Re: where does that number even come from?

  • When we got engaged FI's mother basically came to us and said "We are giving you $X dollars towards the wedding" because he's the last of 4 to get married and they contributed that amount to each kid. Cool. 

    We took that number and discussed how much we really wanted to spend. We looked at our savings and then set a budget.  After laying out our guest list and doing research into what everything is going to cost, we made some minor adjustments. We also decided to "pad" our estimates quite a bit, which is working out well, as quite a few things are coming in under budget. 

    We've been engaged over 2 years so that gave us plenty of time to save up some (although life happens, we both lost jobs in that time, etc, so we didn't hang onto as much as we would have liked). Just be realistic with your budget. And remember that expenses will come up that you hadn't anticipated, so leave as much wiggle room as you can. 
  • Also, I would add that saying to family "we are getting our budget together..would you like to/were you planning to contribute to our wedding?" is still rude. 

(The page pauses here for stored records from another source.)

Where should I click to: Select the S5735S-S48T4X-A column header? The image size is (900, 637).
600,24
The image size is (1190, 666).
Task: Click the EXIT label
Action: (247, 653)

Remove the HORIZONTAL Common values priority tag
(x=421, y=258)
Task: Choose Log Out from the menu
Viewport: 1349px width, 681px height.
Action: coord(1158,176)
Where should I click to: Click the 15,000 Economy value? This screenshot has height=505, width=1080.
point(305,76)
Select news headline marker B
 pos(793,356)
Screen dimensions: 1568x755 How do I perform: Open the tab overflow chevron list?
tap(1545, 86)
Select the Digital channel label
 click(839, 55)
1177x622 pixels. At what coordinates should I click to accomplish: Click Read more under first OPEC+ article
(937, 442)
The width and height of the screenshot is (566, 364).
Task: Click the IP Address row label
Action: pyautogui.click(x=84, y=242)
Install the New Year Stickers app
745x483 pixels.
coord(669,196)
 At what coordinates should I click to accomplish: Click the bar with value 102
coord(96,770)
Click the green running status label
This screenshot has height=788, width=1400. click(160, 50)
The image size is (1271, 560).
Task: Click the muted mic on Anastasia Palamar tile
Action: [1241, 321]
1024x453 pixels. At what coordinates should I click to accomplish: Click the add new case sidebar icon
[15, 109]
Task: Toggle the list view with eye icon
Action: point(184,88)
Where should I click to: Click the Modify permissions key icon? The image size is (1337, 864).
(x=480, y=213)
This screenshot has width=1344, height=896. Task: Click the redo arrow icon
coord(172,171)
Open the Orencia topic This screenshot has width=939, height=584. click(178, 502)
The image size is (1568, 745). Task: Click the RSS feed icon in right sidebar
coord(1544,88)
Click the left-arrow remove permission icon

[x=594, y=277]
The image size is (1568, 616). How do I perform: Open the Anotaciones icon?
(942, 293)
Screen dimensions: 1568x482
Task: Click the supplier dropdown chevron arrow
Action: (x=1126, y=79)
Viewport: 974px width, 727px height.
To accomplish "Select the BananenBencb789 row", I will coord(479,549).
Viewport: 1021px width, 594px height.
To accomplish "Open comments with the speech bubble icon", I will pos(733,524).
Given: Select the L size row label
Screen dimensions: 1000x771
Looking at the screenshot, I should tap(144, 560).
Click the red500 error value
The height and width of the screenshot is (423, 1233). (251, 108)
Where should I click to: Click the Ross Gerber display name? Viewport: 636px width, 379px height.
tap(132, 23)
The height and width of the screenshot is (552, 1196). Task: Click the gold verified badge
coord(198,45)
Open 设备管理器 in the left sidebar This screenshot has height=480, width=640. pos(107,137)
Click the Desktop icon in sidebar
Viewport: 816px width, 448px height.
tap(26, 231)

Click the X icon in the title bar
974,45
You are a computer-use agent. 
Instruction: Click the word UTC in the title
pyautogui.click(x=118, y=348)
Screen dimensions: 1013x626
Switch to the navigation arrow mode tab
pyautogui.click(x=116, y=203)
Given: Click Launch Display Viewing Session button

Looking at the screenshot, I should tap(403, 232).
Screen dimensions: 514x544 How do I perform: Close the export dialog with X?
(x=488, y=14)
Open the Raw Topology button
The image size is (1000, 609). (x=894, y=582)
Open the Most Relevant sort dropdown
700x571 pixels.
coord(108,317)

    It's not as crass as "can we have some money for our wedding?" but it still stinks of entitlement/expectations and puts pressure on family. Trust me, if people want to give you money, they will come to you.

    Imagine it for any other event: "were you planning to give me money for my birthday?"  "can I have money for my graduation?" "are you going to give me money when my baby is born?" Rude, right? It's not different for weddings. Still rude.

    I'm sure you weren't considering doing that - I'm really just throwing it out there JIC and for lurkers.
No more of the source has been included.